The dry storage is a nice touch.


----------



## OnedayScratch (May 23, 2012)

I just potlicked that idea. Cool deal bstander.


----------



## btsander (May 24, 2012)

*Buggy*

Oh yeah, forgot to mention Patent Pending...


----------



## Sisco Kid (Mar 19, 2008)

Very creative, good job.


----------



## Part Timer (Jul 2, 2012)

Ski's are nice, where did you find those. And how does it handle getting past the breaking waves?


----------



## btsander (May 24, 2012)

My wife found the ski's, not too sure where I think maybe a pool supply store.
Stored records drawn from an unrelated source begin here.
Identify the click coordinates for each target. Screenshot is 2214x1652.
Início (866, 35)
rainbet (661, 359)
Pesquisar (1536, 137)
It is boyunt enough to hang on too and get yourself out of trouble if needed, but I have not had that happen. As far as the surf if it's flat I will use it if it's rough it stays in the truck. Wade fishing in the bay it is awesome, you can take your phone for emergencys only from the wife! Not work! Pack a lunch and a few refreshments. It's fun to use and still light weight!


----------



## aggie_ xom (Mar 26, 2014)

How much for a setupnlike this? That's a brilliant idea


----------



## btsander (May 24, 2012)

In all less than 100.00! Spent more time designing in my head the lay-out!


----------



## CoogFisher12 (Apr 22, 2014)

Great set-up! I personally am a minimalist when wading, so the less stuff I have the better. But this would be great if you were planning on floundering and didn't want to walk back to the boat to get your stuff! Would be cool if it had the flotation to put a seat on it to take a breather while you're out there


----------



## DadSaid (Apr 4, 2006)

After flounder with my cousin, who had an underwater light, we had lanterns. My wife wanted the fancy light. If she sees this, I can only imagine the reasons why she would want one.

Great set up.


----------



## tspitzer (Feb 7, 2013)

*buggy*

this where I started working on another design now--it worked nut not great


----------



## jesco (Jun 23, 2013)

Wow, ten minutes more work and you could have just built a boat! J/K. Looks great.


----------



## themadhunter (Oct 5, 2012)

How much did the first one end up weighing all together? 20 lbs with the cooler? 

Sent from my SAMSUNG-SGH-I337 using Tapatalk


----------